[Begin]

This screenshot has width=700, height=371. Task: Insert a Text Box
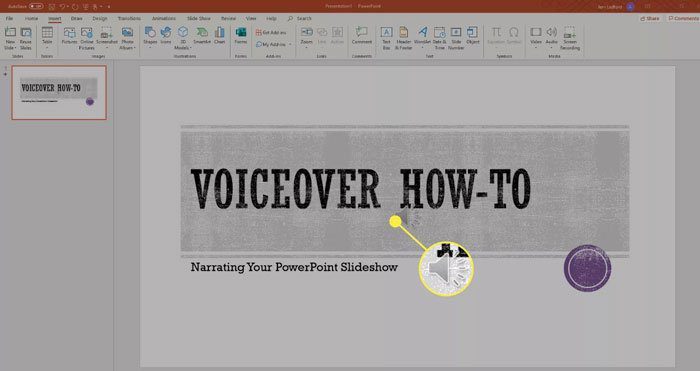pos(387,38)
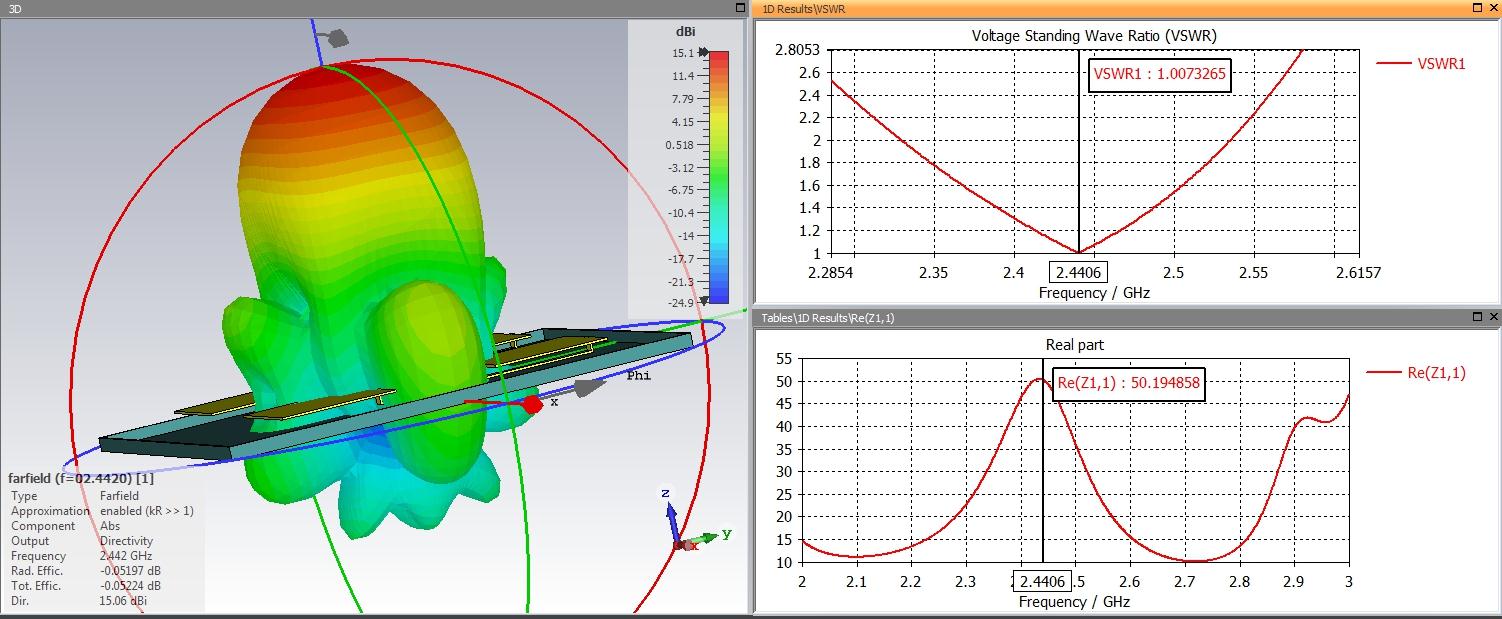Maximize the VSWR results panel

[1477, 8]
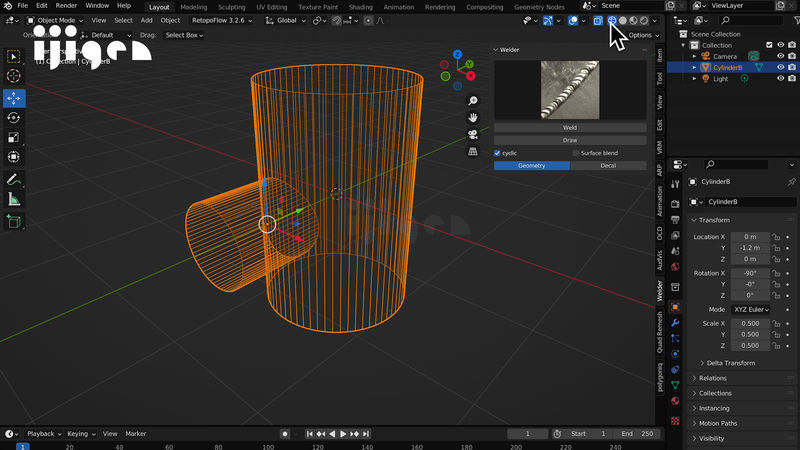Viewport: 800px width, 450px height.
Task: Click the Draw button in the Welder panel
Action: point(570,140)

[End]

● Directive: Can you rewrite the listing above with "Text Box" swapped for "Chart", keeping everything else the same and leaving out the pictures?

● Complete output:
This screenshot has width=700, height=371. Task: Insert a Chart
pos(387,38)
Maximize the VSWR results panel

[1477, 8]
Viewport: 800px width, 450px height.
Task: Click the Draw button in the Welder panel
Action: point(570,140)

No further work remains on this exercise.